Group Play Therapy is an extension of the Therapeutic Play method.
However, it differs from Individual Play Therapy and might be more beneficial for some children with social and emotional difficulties.
What is Group Play Therapy?
The Group Play Therapy provides children with the opportunity to learn and practice, on a small scale, social skills of real-life situations. Through play, they will be able to try out new communicative ways with peers and therapists, watch and learn from others’ interactions, and have a safe environment to explore and express themselves in a social context while keeping within the boundaries of safety. Children will be able to examine, modify, and enhance their self-concept.

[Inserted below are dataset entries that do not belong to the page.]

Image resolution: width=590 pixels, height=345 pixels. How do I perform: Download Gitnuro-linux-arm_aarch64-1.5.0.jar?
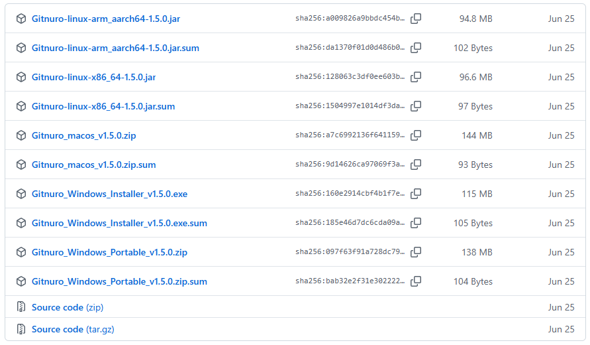pos(105,19)
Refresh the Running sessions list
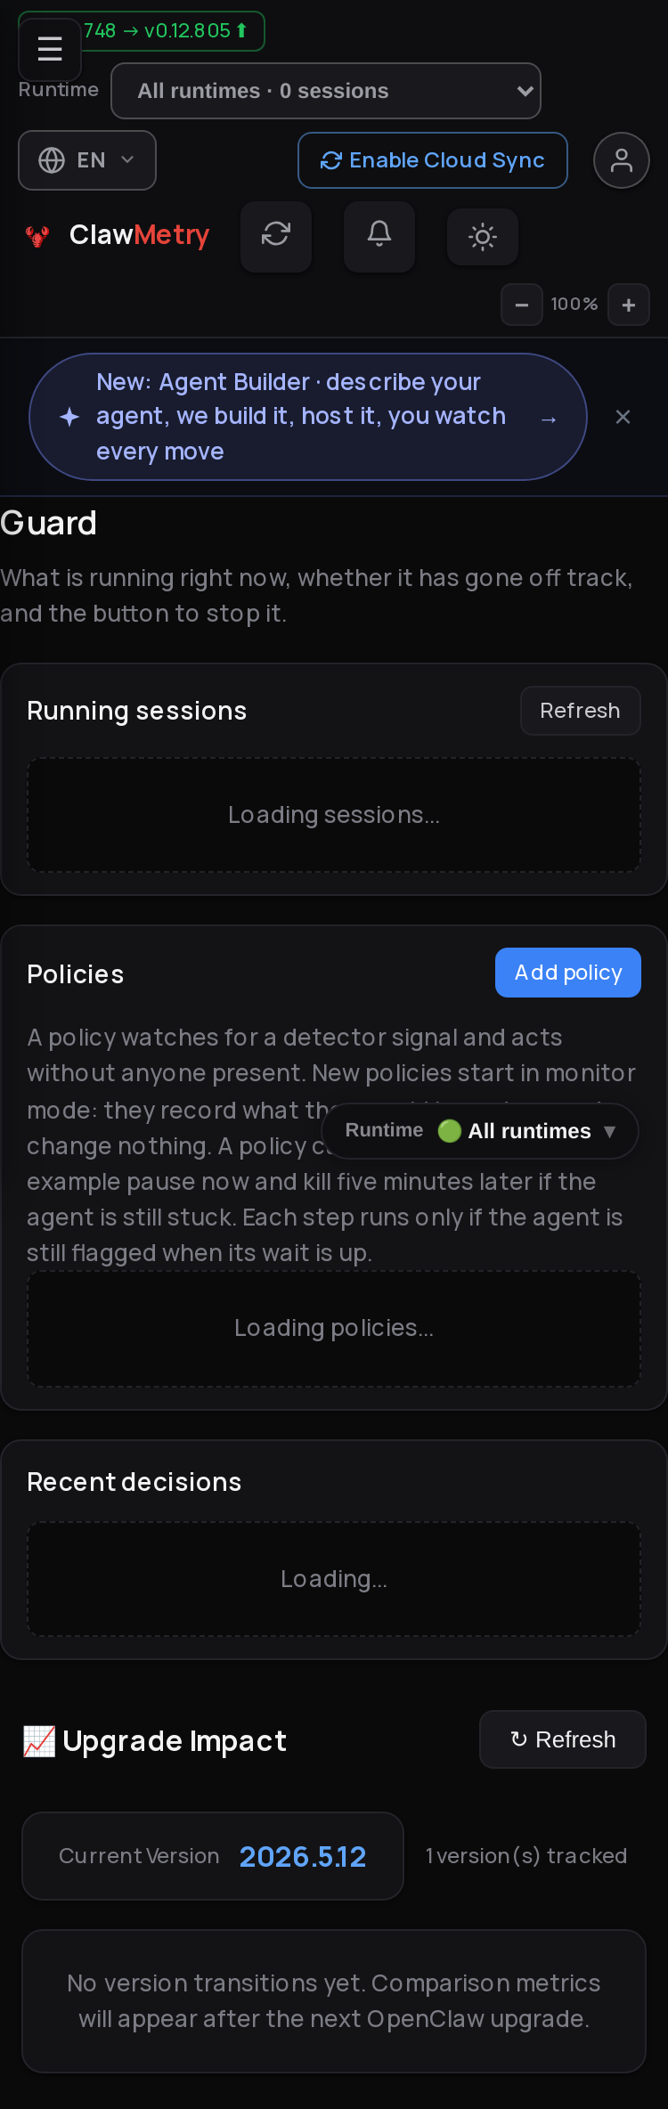 coord(581,711)
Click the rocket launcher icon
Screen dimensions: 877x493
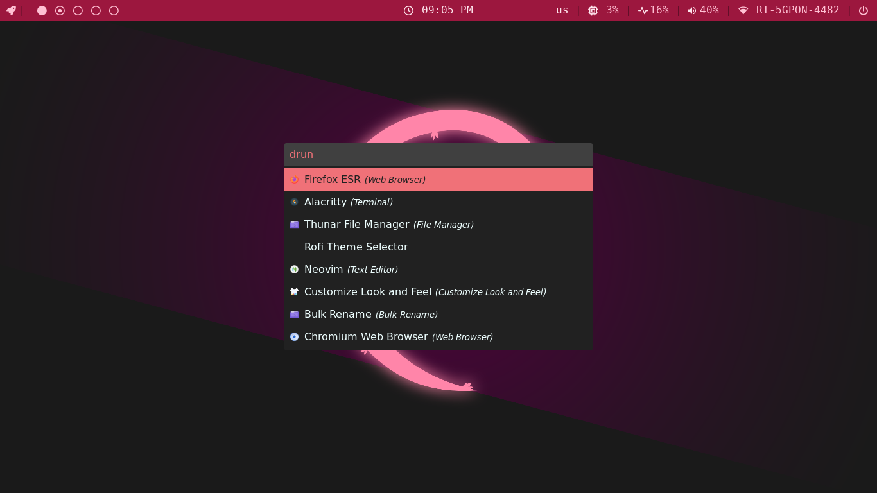[x=11, y=10]
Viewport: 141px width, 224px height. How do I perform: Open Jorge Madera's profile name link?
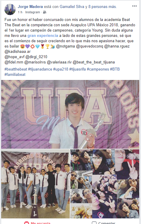tap(30, 7)
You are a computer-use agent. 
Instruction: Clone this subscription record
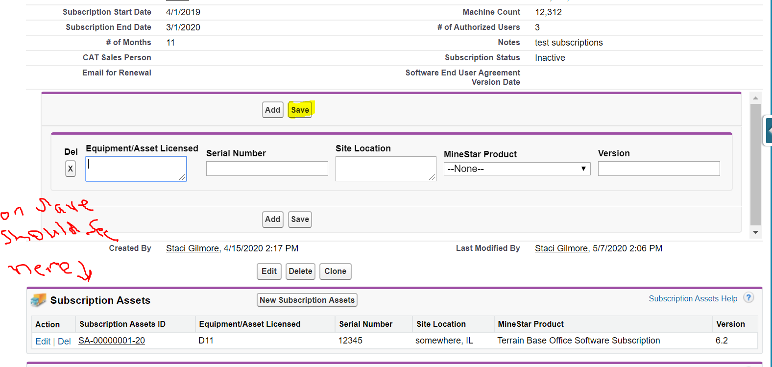coord(335,271)
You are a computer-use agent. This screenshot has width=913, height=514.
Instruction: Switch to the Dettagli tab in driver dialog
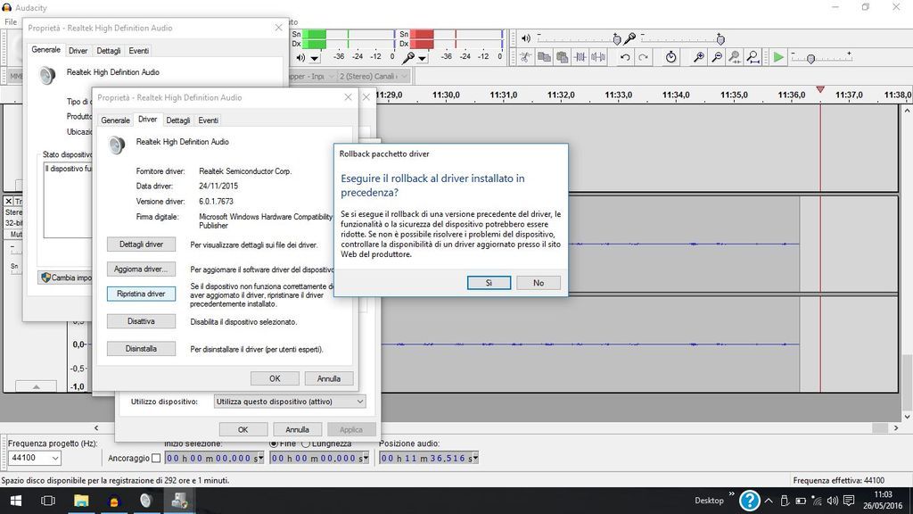click(178, 120)
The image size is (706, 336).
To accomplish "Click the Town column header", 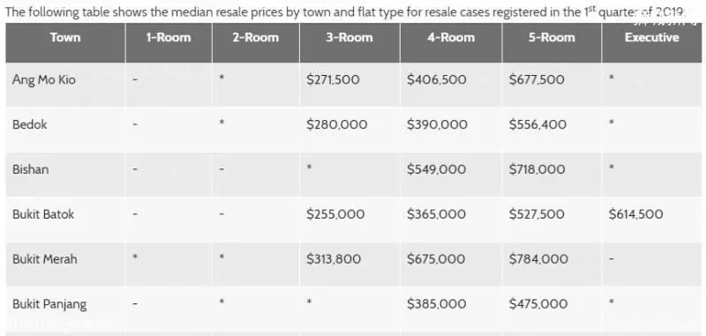I will pos(65,38).

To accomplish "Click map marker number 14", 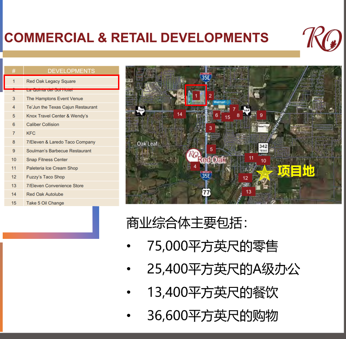I will tap(180, 114).
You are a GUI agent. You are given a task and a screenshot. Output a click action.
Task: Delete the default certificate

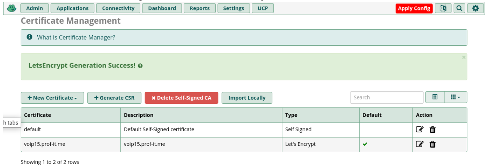coord(433,129)
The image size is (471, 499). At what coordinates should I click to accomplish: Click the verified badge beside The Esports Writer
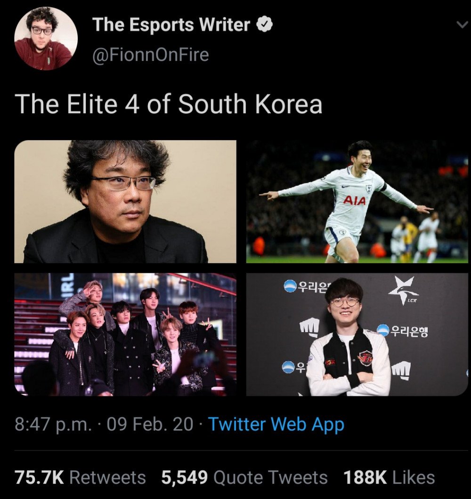[x=264, y=25]
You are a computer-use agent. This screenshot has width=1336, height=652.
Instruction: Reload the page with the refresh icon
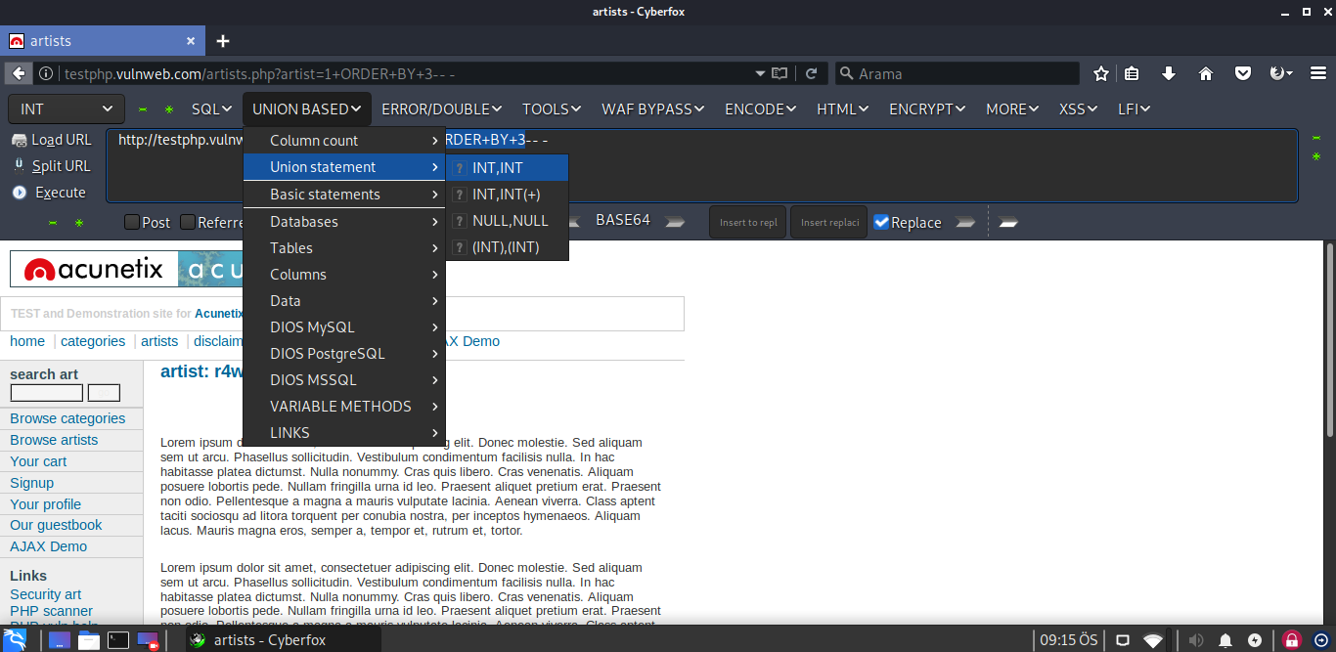pyautogui.click(x=811, y=74)
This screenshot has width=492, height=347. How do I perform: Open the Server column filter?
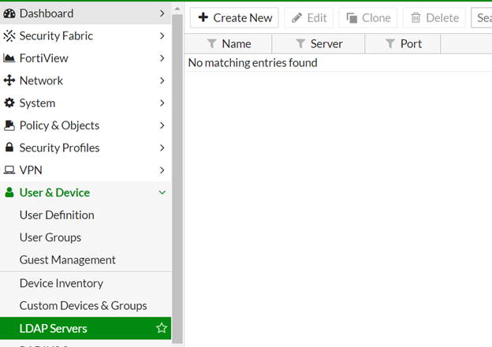click(300, 44)
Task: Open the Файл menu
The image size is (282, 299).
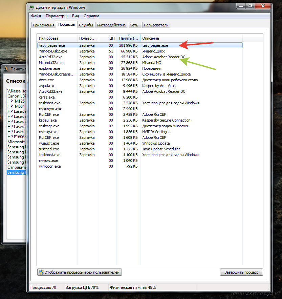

Group Play Therapy is an extension of the individual Therapeutic Play intervention and relies on similar principles, such as: accepting the child and his or her choices in the sessions (within safety boundaries), using reflective responding towards the child, and creating trustful relations. However, all of this is instead performed in a small group.
The Group Play objective is to assist and empower children with social and emotional difficulties. These difficulties may be observed at school, with friends, in social situations, or at home (with parents and siblings).
Group Play Therapy sessions are conducted in groups of 3-4 children, together with the facilitation of a trained therapist. The children use their natural communication language – Playing. During each session, the therapist encourages them to articulate and express themselves individually and as a group, using a selection of therapeutic tools, including art, sand play, musical instruments, drama & role-play, puppets & masks and more. These tools are a part of the Play Therapy tool-kit.
Advantages of Group Play Therapy
The advantages of taking a part of a group are significant and allow each child to observe, learn, experience, and practice new ways of being and interacting with others.
Research has shown that children can gain a better understanding of themselves in a group setting; they can observe how others interact (between group members and with the therapist), and from this experience, they can learn how to cope, react and regulate. They will also perceive the regard of the therapist, and other children, towards themselves, which may give them insight. For some children, the interaction with the therapist will be less threatening and perceived safer, due to the presence of other children and the focus not on one individual.
The interactions in the unique situation of Group Play Therapy will allow children the opportunity to both receive and give help, which promotes their self-healing and improves self-concept.
In addition, taking part in activities with others will support children to master the courage to attempt similar and new activities.
Furthermore, observing others and discovering that their peers have difficulties too can help children feel they are not alone, which will reduce barriers and increase confidence.
The group setting can also promote taking responsibility in social situations and assist in fostering a sense of belonging; this will help to anchor the therapy experience into reality.
Who can benefit from Group Play Therapy?
Group Play Therapy is ideal for children from 5 to 14 years old.
Group Play Therapy can assist children who show emotional and social difficulties, as well as manifesting behavioral issues.
Examples of difficulties a child might have are:
- Emotional and social difficulties:
Over-shyness, social anxiety, separation anxiety, feelings of rejection and isolation, selective-mutism, not understanding social situations, non-appropriate reaction in-group or class, low interpersonal communication skills and general difficulties in interacting with others.
- Conduct and Behavioral issues:
Aggressiveness, prone to outbursts or tantrums, bullied or bullying others, and over-attached to the teacher in school.
Group Play Therapy is proven to be efficient in:
- Improving social attitude
- Improving self-concept
- Improving leadership skills
- Reducing anxiety
- Improving learning abilities
- Improving reading ability and grades
- Increasing non-verbal IQ
It is often effective to bring together a small group of children who may have similar difficulties, as they benefit from sharing and exploring those difficulties together through the therapeutic support of a Play Therapist.
The child-centered Group Play Therapy experience can thus have a tremendous impact on the emotional well-being, academic performance, and appropriate behavior, as well as improving self-concept and confidence.
How to get started with Group Play Therapy?
- If any concerns have been raised, contact us and inquire regarding Group Play Therapy.
The therapist will meet the parent to hear their concerns and discuss desired outcomes from therapy.
- Parent (and teacher if possible) will be asked to fill in a “Strengths and Difficulties Questionnaire” (SDQ) to demonstrate current difficulties and pro-social behaviors of the child.
- The child will be placed in a group with similar age peers.
- Conduct sessions: 8-10 sessions will be conducted;
- A follow-up review will be made with parents at the end of sessions to estimate and monitor changes.